The perfect circle OSU logo surviving all attacks until the end, for some reason…

The Dutch recreating beautiful intricate paintings…

In the meantime, the Canadians struggling for two entire days to get their leaf right...

A group calling themselves the blue corner trying to do just that in the bottom right corner…

Some trolling included the 4chan and 8chan void arbitrarily swallowing giant sections of the canvas destroying all art in its path, then new art re-emerging in its wake…

There was also a British Twitch streamer community putting 3D glasses on faces…

The 3D glasses started a war between communities thinking it was the French because of the red-white-and-blue colors. They were right to accuse them because the French were sneakily adding baguettes in other artworks at that point…

Then a couple of hours before the end of Place, users became restricted to placing only white tiles, making the canvas gradually filled with white space, returning it to its original blank state, like a Big Crunch mirroring the Big Bang of this digital universe. It’s known by now as the Anti-Void:

But like in real life, such mass-scale worldwide projects attract obstructionism and dissent. Popular streamers on Twitch intervened in the event by instructing their followers in real time to modify existing images. Their popularity and efficiency offended many smaller fandoms that have been working hard to keep those small spaces.
Even xQc, the #1 Twitch streamer at the time, reached a new record of 233,000 concurrent viewers thanks to r/Place. But he led his community in adding The Void wherever they can, so his fans kept getting banned by Reddit admins, and he claims he received more death threats in a single hour than he had received in six years of streaming.

However, all these digital collaborations ended up in turn affecting real-life connections, where streamers with different languages started appearing on each other’s channels, in the main goal of taking down the huge French that appeared on the third day when Americans were still asleep.

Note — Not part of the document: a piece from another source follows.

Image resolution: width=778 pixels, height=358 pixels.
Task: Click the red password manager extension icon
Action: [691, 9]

Over 72 hours, the political economy of Place had plenty of time to become as layered and complex as it is in real life, thanks to the direct democracy style of expression, similar to the upvote/downvote Reddit system; especially with materialism-based expansions of the color palette and the surface.
All types of cultures had their chances of immortalizing their online presence in a simple visual two-dimensional medium that has since become its own message of poiesis, as it can be experienced as a map, a territory, a story, a multiplicity of stories, or in a more encompassing way: a pluriverse. Like in reality, this is not a one-world world but a world of many worlds.
However, I must point out that, like with the internet in general, many believe “bots” are running rampant, which almost caused WW3 between France and Spain as millions of users were literally defending/attacking national flags. Like in reality it is impossible for humans to operate beyond morality. r/Place utopia is also asymptotic, and the Spectacle will prevail over virtuality in any way possible, especially domination.

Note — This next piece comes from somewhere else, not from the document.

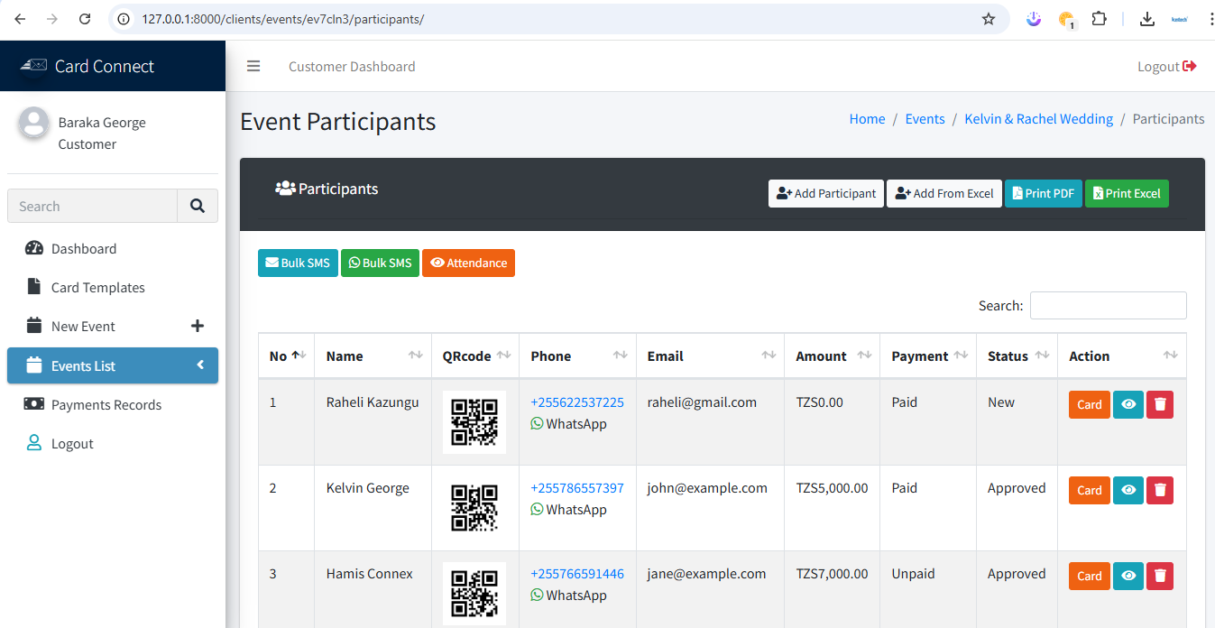View Raheli Kazungu's details via eye icon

Ultimately, the biggest benefit and takeaway is the power of human creativity, socialization and collectivism in general, especially as a counter to the popular perception of the internet as a fractured, fragmented and divisive medium. And as Marshall McLuhan says, the medium and the message are one and the same.
The multiplicity of messages of this project — in other words, the plurimessage — are all neatly archived on The Atlas of r/Place.
The QR code that takes you to The Atlas is also conveniently embedded in the canvas:

Sorry, but I had to! I’m just kidding. Rickrolling, if you will.
You can find the interactive map right here:
https://place-atlas.stefanocoding.me

In conclusion, r/Place is not only one of the richest worldmaking projects in history, but it’s also the epitome of Visual Culture thanks to its potential as a self-sustaining simulacrum where passion and cooperation are in a complete symbiosis of semiotics.
As Place’s Reddit account wrote after the end of the experiment: Maybe the real art was the friends we made along the way.

However, the question remains: Will we have Pixel Wars 2023 this coming April Fool’s?